If you or someone you love has ever been treated for leukemia, lupus or gout (or a host of other ailments) then you quite likely owe a debt of gratitude to Gertrude Elion (1918-1999), who would have been 99 years old today. This Nobel Prize winning chemist overcame the blatant chauvinism and anti-Semitism of her day to achieve her dreams of helping to fight cancer. (She set her mind on finding a cure for cancer after her grandfather died, painfully, from stomach cancer.)

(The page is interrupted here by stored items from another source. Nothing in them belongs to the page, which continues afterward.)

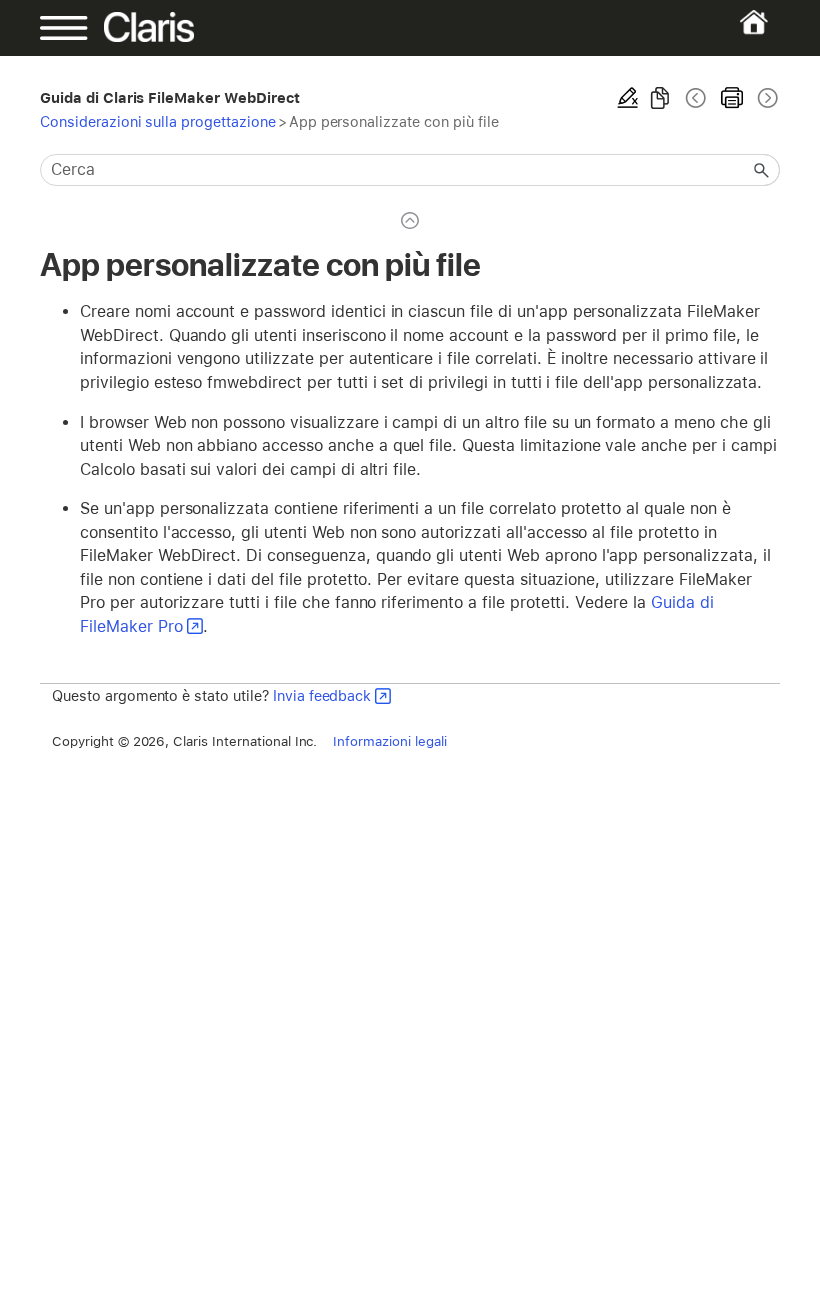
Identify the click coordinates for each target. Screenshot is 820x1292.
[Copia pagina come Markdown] (660, 98)
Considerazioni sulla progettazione (158, 121)
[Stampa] (732, 98)
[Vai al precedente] (696, 98)
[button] (762, 170)
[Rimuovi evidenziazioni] (628, 98)
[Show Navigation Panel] (75, 28)
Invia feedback (322, 695)
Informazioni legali (389, 741)
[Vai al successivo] (766, 98)
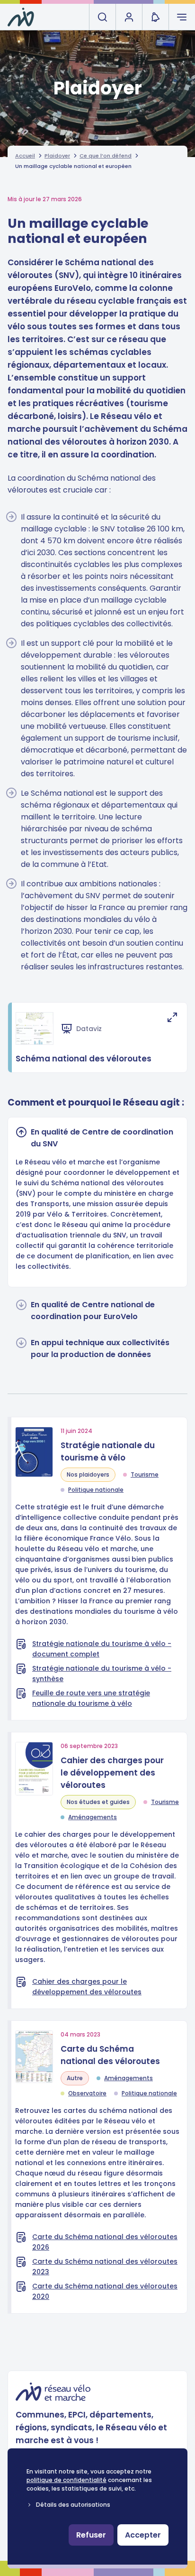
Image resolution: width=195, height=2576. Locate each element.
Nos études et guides (98, 1802)
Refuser (91, 2535)
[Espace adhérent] (128, 17)
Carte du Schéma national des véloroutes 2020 (104, 2291)
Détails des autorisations (73, 2505)
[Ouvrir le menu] (181, 17)
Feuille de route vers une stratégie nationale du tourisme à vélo (91, 1698)
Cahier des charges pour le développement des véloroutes (87, 1987)
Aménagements (92, 1817)
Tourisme (145, 1474)
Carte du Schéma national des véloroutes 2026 (104, 2242)
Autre (75, 2078)
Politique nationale (96, 1490)
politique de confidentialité (66, 2480)
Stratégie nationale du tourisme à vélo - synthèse (101, 1673)
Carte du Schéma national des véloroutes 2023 (104, 2267)
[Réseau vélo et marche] (21, 17)
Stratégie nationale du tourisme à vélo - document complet (101, 1649)
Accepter (143, 2535)
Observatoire (87, 2093)
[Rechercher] (102, 17)
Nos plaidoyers (88, 1474)
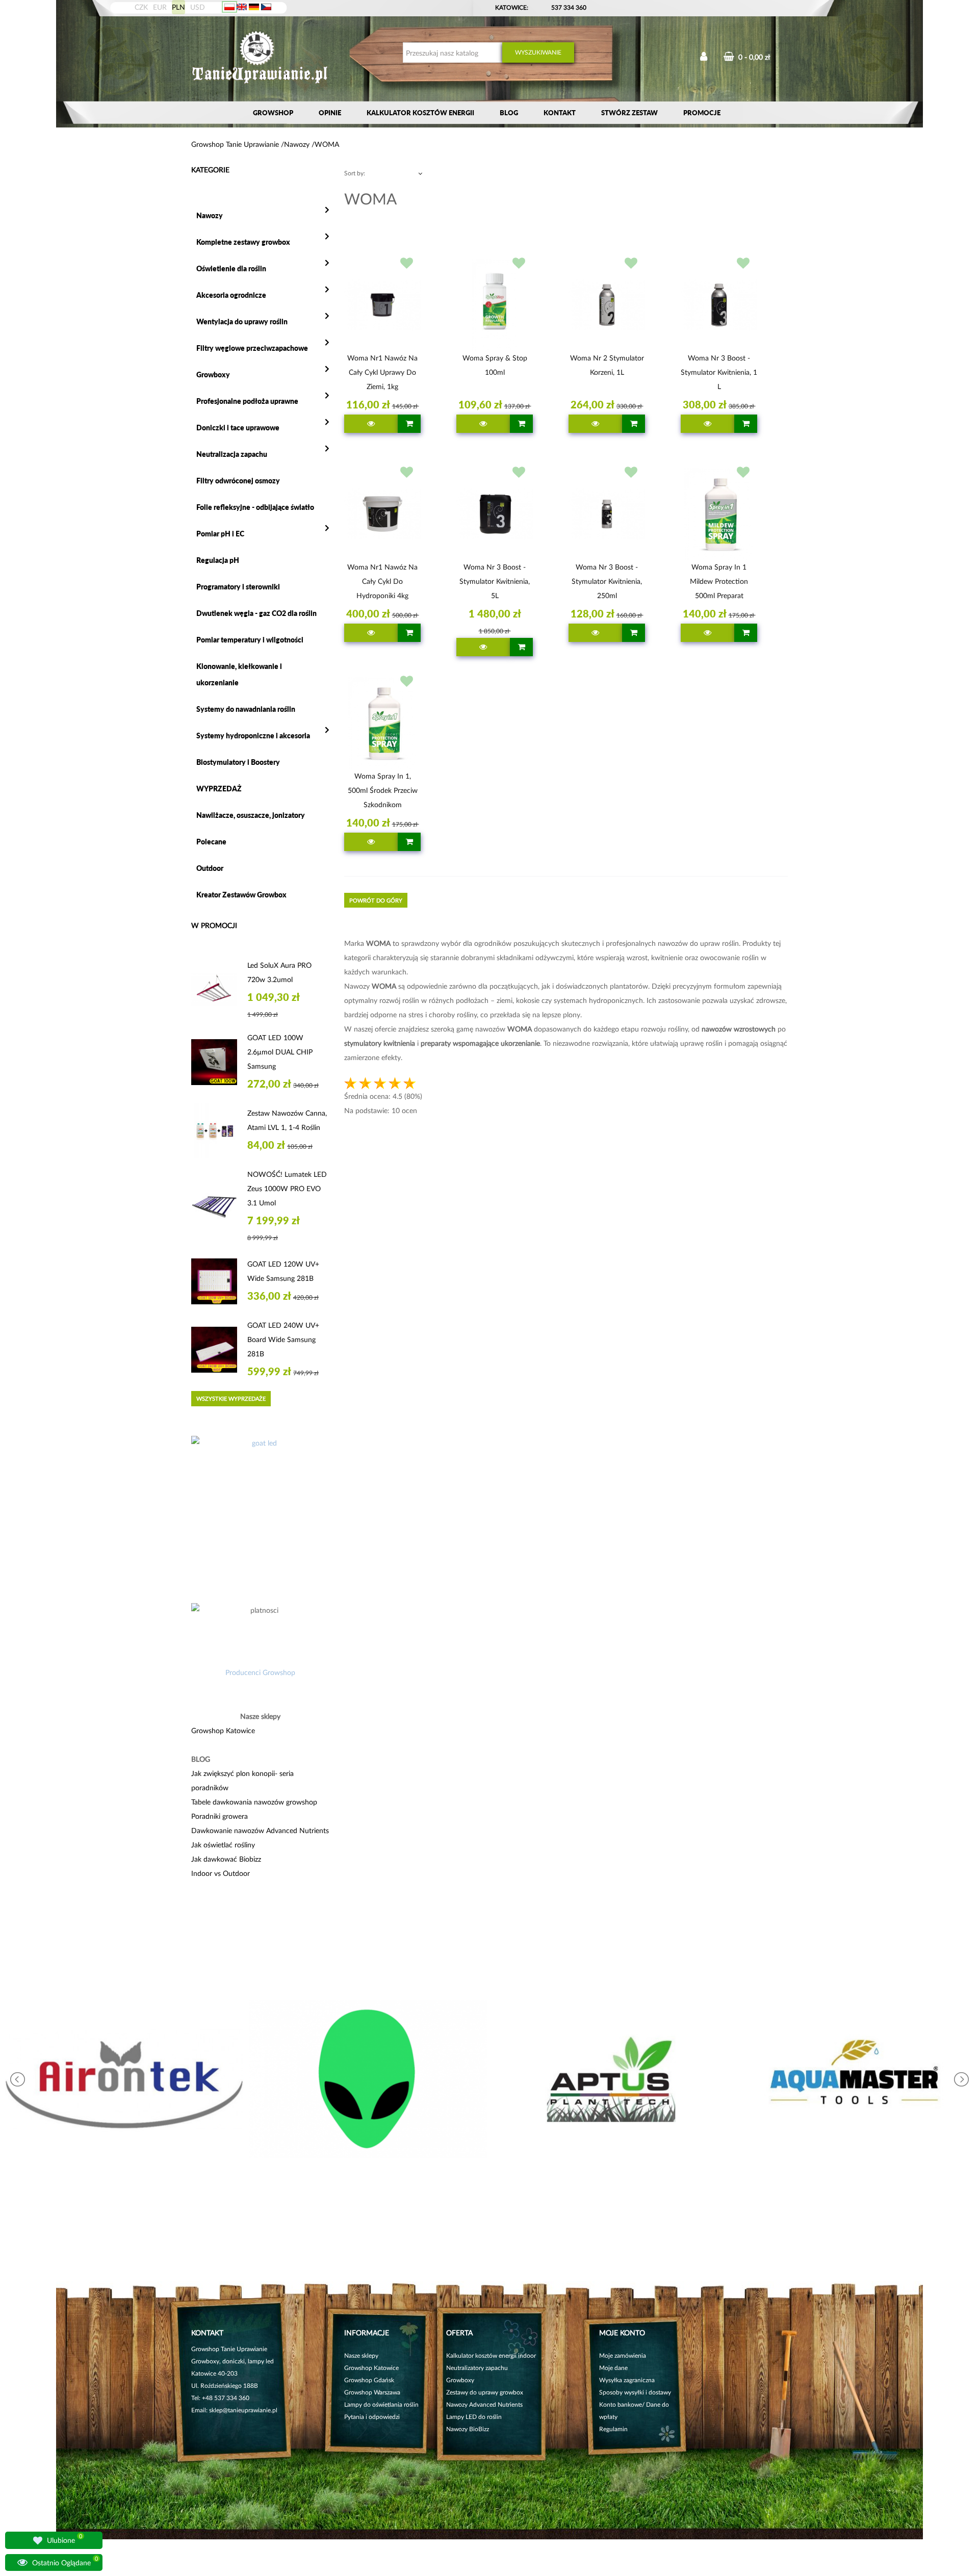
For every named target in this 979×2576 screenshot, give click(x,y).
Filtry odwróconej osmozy (238, 480)
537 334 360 (568, 7)
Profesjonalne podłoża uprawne (247, 401)
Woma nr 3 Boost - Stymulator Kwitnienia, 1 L (719, 372)
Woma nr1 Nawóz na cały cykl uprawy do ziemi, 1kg (382, 372)
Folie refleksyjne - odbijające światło (255, 507)
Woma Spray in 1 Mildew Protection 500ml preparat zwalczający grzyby (719, 582)
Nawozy (209, 215)
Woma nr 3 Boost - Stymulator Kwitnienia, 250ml (607, 581)
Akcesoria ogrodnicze (231, 295)
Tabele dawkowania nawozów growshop (254, 1801)
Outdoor (209, 868)
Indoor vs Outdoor (220, 1873)
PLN (178, 7)
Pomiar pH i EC (220, 533)
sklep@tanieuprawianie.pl (243, 2410)
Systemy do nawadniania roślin (245, 709)
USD (197, 7)
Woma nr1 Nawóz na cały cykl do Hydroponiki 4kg (382, 581)
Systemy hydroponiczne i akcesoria (253, 735)
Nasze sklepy (361, 2355)
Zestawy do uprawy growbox (484, 2392)
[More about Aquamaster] (855, 2079)
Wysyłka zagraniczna (627, 2380)
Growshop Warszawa (372, 2392)
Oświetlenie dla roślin (231, 268)
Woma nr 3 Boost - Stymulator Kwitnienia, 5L (494, 581)
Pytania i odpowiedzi (372, 2416)
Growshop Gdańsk (369, 2380)
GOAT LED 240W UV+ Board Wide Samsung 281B (283, 1339)
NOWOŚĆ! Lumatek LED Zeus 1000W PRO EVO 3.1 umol (287, 1188)
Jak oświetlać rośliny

Born in New York City, Elion graduated high school at 15 and went on to Hunter College. While working full-time in various other jobs, she attended New York University. After earning her Masters in chemistry, however, she struggled to find a position, finally joining the Burroughs Wellcome pharmaceutical company working with Dr. George Hitchings, with whom she would continue to work for many more years. The work was intense and exciting and, in 1950 she had her first breakthrough with 2 cancer drugs. At the same time, Elion was studying for her PhD, but was forced to choose between work and her doctorate. She chose work. Later, Elion would be awarded over a dozen honorary doctorates from a wide variety of institutions.
In addition to her position at Burroughs Wellcome, Elion held numerous positions in prestigious medical organizations and taught at Duke University. She officially retired in 1983, but continued working in her field and was part of the larger team that developed AZT, the first effective HIV medication.
In 1988, Elion and Hitchings, along with Sir James Black, were awarded the Nobel Prize in Medicie for “important principals in drug treatment.” Among the numerous other awards and honors she received, Elion was the first woman admitted into the National Inventors Hall of Fame in 1991.